§ **Document**
* * * * * * * * *

Strategie De ontwikkeling van de wijk zal zich over een langere periode uitstrekken. Bij de huidige verwachtingen gaat het om een ontwikkelingstijd van circa 15 jaar. Het is nu niet te overzien welke technische en financiële ontwikkelingen zich in die tijd zullen voordoen voor of welke stimuleringsinstrumenten vanuit de overheid beschikbaar komen. Deze ontwikkelingen hebben een enorme impact op de haalbaarheid van verschillende duurzaamheidmaatregelen die getroffen kunnen worden. Hiermee wordt rekening gehouden door telkens per fase te bepalen welke concrete maatregelen kunnen worden gerealiseerd binnen de juridische en financiële kaders. Waar we kunnen werken we binnen de gestelde kaders zo duurzaam mogelijk. We vragen de bouwers hun best te doen om de woningen zo duurzaam mogelijk te maken. Verder laten we ruimte als er partijen bereid zijn te investeren in meer duurzaamheid. Zo faciliteren we particulier opdrachtgeverschap. Hierbij kunnen mensen ervoor kiezen om hun woning energiezuinig of zelfs energieneutraal te maken door de toepassing van duurzame technologieën. Vanuit de gemeente publiceren we de resultaten die gehaald worden wat als prikkel kan dienen voor andere partijen om ook te investeren in duurzaamheid. In de volgende paragrafen wordt de huidige stand van zaken in de plannen voor Westergouwe vergeleken met de indicatoren voor duurzaamheid en per indicator aangegeven welke maatregelen er mogelijk zijn om de score te verbeteren.

* * * * * * * * *

§ **Aangeleverd materiaal**
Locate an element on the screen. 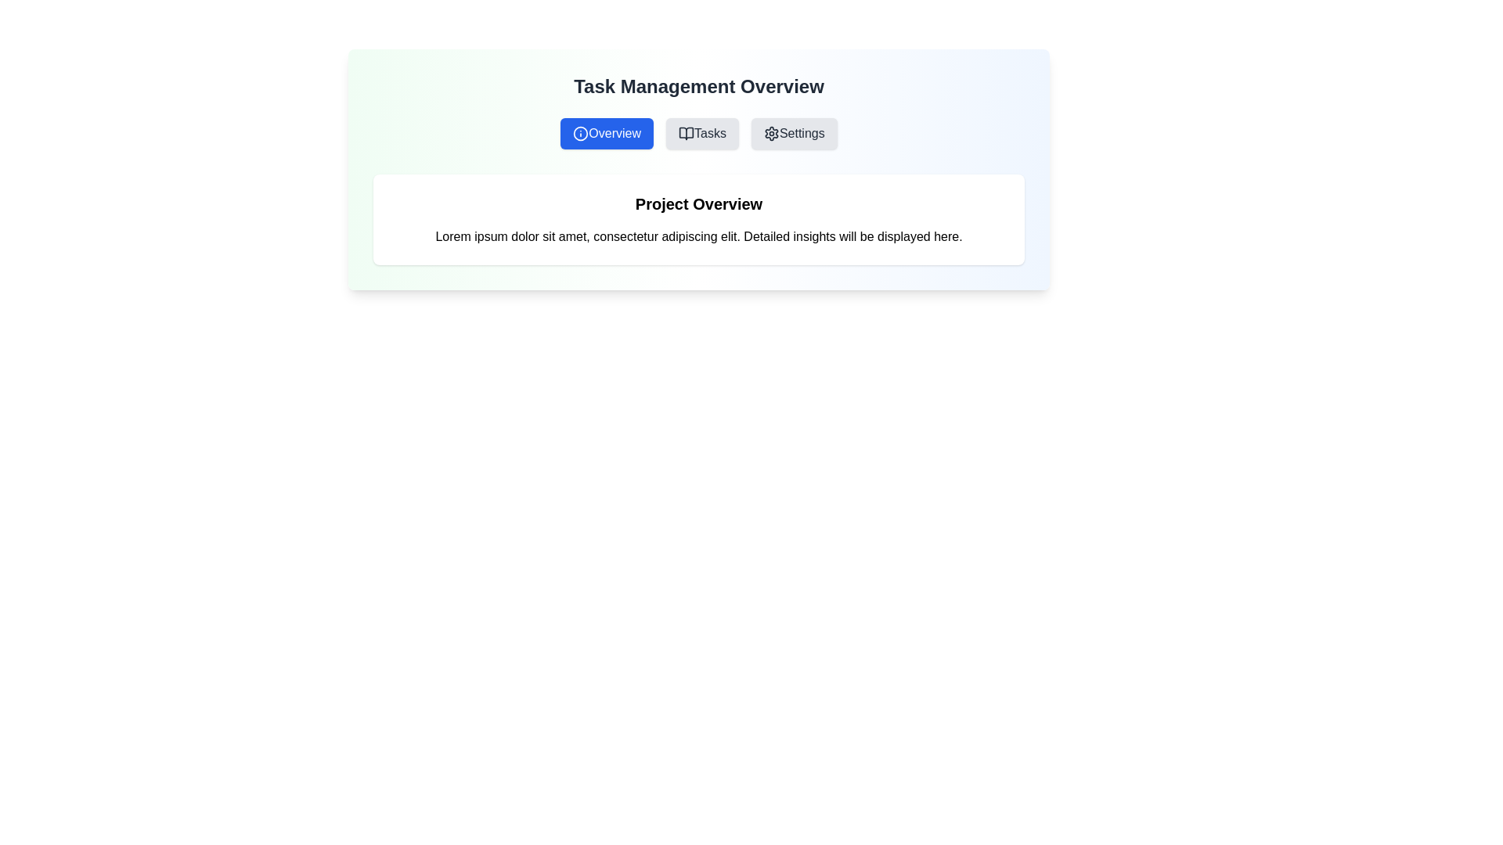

* * * * * * * * *

§ **Takenlijst**
A. Herschrijf de alinea uit het document over Westergouwe die begint met "De ontwikkeling van de wijk" als een puntenlijst. Behoud daarbij de belangrijkste feiten.
B. Schrijf het document over Westergouwe alsjeblieft verder vanaf de laatste zin.

§ **Antwoorden per taak**
A.
- De ontwikkeling van de wijk duurt naar verwachting circa 15 jaar.
- Niet te overzien is welke technische en financiële ontwikkelingen en welke stimuleringsinstrumenten van de overheid er in die tijd komen. Dat heeft grote invloed op de haalbaarheid van duurzaamheidsmaatregelen.
- Daarom wordt per fase bepaald welke concrete maatregelen binnen de juridische en financiële kaders mogelijk zijn.
- Binnen die kaders wordt zo duurzaam mogelijk gewerkt, en bouwers wordt gevraagd de woningen zo duurzaam mogelijk te maken.
- Er is ruimte voor partijen die meer in duurzaamheid willen investeren, onder meer via particulier opdrachtgeverschap. Zo kunnen mensen hun woning met duurzame technologieën energiezuinig of zelfs energieneutraal maken.
- De gemeente publiceert de behaalde resultaten als prikkel voor andere partijen.
- De volgende paragrafen vergelijken de plannen voor Westergouwe met de duurzaamheidsindicatoren en geven per indicator aan welke maatregelen de score kunnen verbeteren.

B.
Pagina 7
Duurzaamheid algemeen Ambities SOK Woningen worden uitgevoerd met kostenneutrale en vaste maatregelen uit het Nationaal Pakket Duurzaam Bouwen; Deze doelstelling uit de SOK is inmiddels verouderd. In plaats van het voorschrijven van één maatregelenpakket wordt uitgegaan van een ontwerpvrijheid bij de ontwikkelaar. Met het instrument GPR gebouw kan het effect van verschillende pakketten van maatregelen op een duurzaamheidscore per woning in kaart worden gebracht. De gemeente streeft ernaar om dit instrument bij alle ontwikkelaars als instrument in te zetten en zal het daarom actief onder de aandacht brengen. Minimaal 70% zongerichte verkaveling wordt toegepast; In het schetsontwerp Westergouwe fase 1 van maart 2012 zijn 436 van de 524 woningen zongericht verkaveld. Hierin wordt er van uit gegaan dat een woning zon georiënteerd is als één van de gevels een oriëntatie heeft binnen het gebied zuidoost tot zuidwest. Het gemiddelde percentage komt hiermee op 83% en voldoet dus ruimschoots aan de norm.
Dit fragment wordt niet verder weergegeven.